When I started this site back in 1996, I had a whopping total of 3 images. I clearly remember my first few hits and the excitement that came with them. On a personal level, it was exhilarating and frightening at the same time.
Since then, my work has been a steady flow of images that actually represent one long process of growth and amazing life experiences too. I can't begin to express how the places I've seen, the people I've met and had meaningful conversations with, the things I've experienced because of this art have had a profound affect on my life and my sensibilities.
Many people have asked me what my work is about. My response has always been "You tell me." My work isn't about what I think of it; it's about how it affects you: the viewer. I hope you get something out of it like I have.
Perhaps the most important benefit from being tsubasa for the past 20 years has been the friends I’ve made (as cliché as that may sound.) I’ve made friends who are models, photographers, promoters, artists and everyday people who love fetish at many different levels. I met an activist filmmaker at my very first tsubasa show who will be a friend for life even if we don’t keep in touch like we should. I have amazing friends who throw fatastic parties in Germany and allow me the priveledge of managing their advertising year-after-year-after-year. I have no idea what the future holds for tsubasa. You'll find out just as soon as I do.

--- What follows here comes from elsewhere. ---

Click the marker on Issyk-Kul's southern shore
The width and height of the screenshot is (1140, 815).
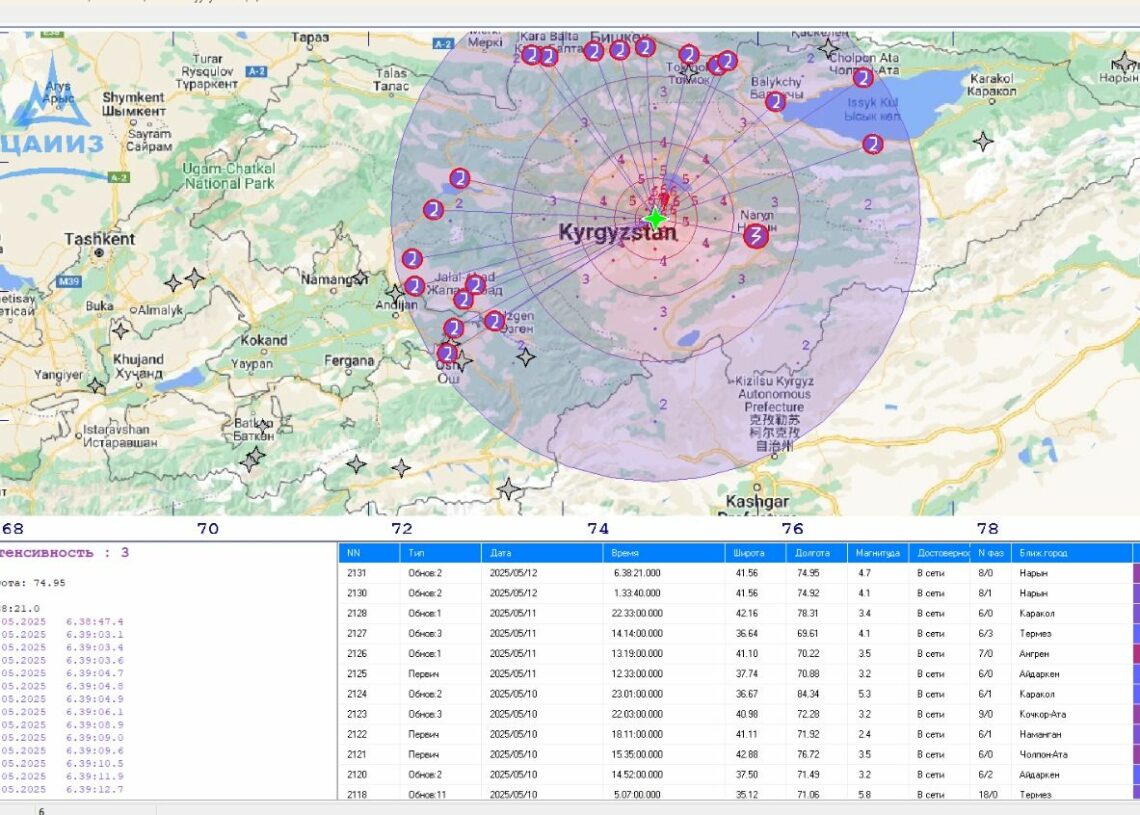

Tsubasa was born in Kansas, grew up in Texas and has always been a student of art. In 1990, he took on a job as a designer and began using computers to produce both design and art. Soon after, tsubasa's influences in Dali, Sorayama, Escher, Giger and plethora of fetish photographers congealed into the beginnings of tsubasa art. Dropping traditional pencils and paint for newer digital graphics and photography carved the way for what is now a long string of cyber-erotic, tsubasa imagery.